Saturday, March 31, 2007

Prof. Lester Brickman on Asbestosis Screenings

Ssrn_2 Brickman_lesterProfessor Lester Brickman of Cardozo School of Law, Yeshiva University, has posted his article, Disparities Between Asbestosis and Silicosis Claims Generated by Litigation Screenings and Clinical Studies, on SSRN.  Here's the abstract:

In 2005, U.S. District Court Judge Janis Jack, presiding over an MDL proceeding involving 10,000 claims of silicosis emanating from litigation screenings, issued a 264 page opinion rejecting the reliability of thousands of medical reports generated by those screenings. Before issuing her opinion, she ordered a Daubert hearing to assess the reliability of these medical reports which had been issued by a handful of doctors. In furtherance of this unprecedented use of a Daubert hearing in a mass tort proceeding, she compelled the production of a large volume of evidence, under threat of contempt, that the screening companies and doctors would not have otherwise produced. She went on to document in great detail the existence of a fraudulent scheme to create bogus medical evidence that lead her to conclude that it is apparent that truth and justice had very little to do with these diagnoses. . . . [Indeed] it is clear that lawyers, doctors and screening companies were all willing participants in a scheme to manufacture. . . [diagnoses] for money.

Judge Jack's findings largely corroborated my own conclusions with regard to the validity of X-rays readings and diagnoses of asbestosis which I had published a year earlier. In that article, I described how an illegitimate entrepreneurial model had been devised by lawyers, doctors and screening companies to screen hundreds of thousands of potential litigants for the sole purpose of generating claims of nonmalignant injury allegedly caused by asbestos exposure and manufacturing the requisite medical reports to sustain the claims.

Judge Jack's opinion has been widely covered in the news media and is still reverberating around the mass tort world. Much less heralded is the fact that Judge Jack ordered that the X-rays and medical records generated by the unprecedented discovery be placed in a repository where it could be accessed by parties. These records are now being systematically examined.

In this article, I present some of the findings of this ongoing examination as well as other data which has recently become available which addresses the issue of whether the hundreds of thousands of medical reports generated by asbestos litigation screenings have also been manufactured for money. In particular, I present data indicating that a comparative handful of doctors selected by plaintiffs' lawyers (litigation doctors) read 50%-90% of the X-rays sent to them by plaintiffs' attorneys as positive for pulmonary fibrosis and provide findings that these readings are consistent with asbestosis. In addition, I estimate that these same doctors, as well as a small number of others, diagnose at least 80% of those with positive X-ray reads as having asbestosis within a degree of medical certainty.

To properly understand the significance of this data and estimate, I present the results of a review of over 70 clinical studies of the prevalence of fibrosis among workers occupationally exposed to asbestos. Approximately 10% of the reviewed subjects' X-rays were found positive for fibrosis. The litigation doctors' 80 percent plus diagnosis rate of those found positive for fibrosis compares with a diagnosis rate of 15% to 23.2% in clinical studies.

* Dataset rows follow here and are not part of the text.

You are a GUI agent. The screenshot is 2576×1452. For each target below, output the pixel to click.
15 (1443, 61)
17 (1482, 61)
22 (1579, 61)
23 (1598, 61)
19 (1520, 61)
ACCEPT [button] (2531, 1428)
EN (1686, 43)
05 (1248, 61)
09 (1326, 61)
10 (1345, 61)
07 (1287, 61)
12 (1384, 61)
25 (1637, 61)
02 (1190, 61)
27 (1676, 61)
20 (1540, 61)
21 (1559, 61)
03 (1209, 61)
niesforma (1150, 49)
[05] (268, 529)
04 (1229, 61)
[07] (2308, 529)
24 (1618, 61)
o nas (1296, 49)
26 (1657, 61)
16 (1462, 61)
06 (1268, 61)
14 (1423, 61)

The much lower diagnosis rate of asbestosis in clinical studies is a function of the fact there are over 100 causes of pulmonary fibrosis in addition to asbestos exposure.

I also summarize the results of six clinical studies and equivalents in which X-rays generated by litigation screenings and read as positive for fibrosis were re-read by independent medical experts. This comparison indicates that the litigation doctors' error rates range from 62% to 97.5%.

Another facet of litigation screenings is the administration of pulmonary function tests to determine the degree of lung impairment and qualify the litigant for increased compensation. Here, too, I summarize the findings in medical literature and compare that to the outcomes of the pulmonary function tests administered in litigation screenings. Based upon the data presented, I conclude that the substantial majority of lung function tests performed by litigation screening companies are maladministered in order to generate false findings of lung impairment.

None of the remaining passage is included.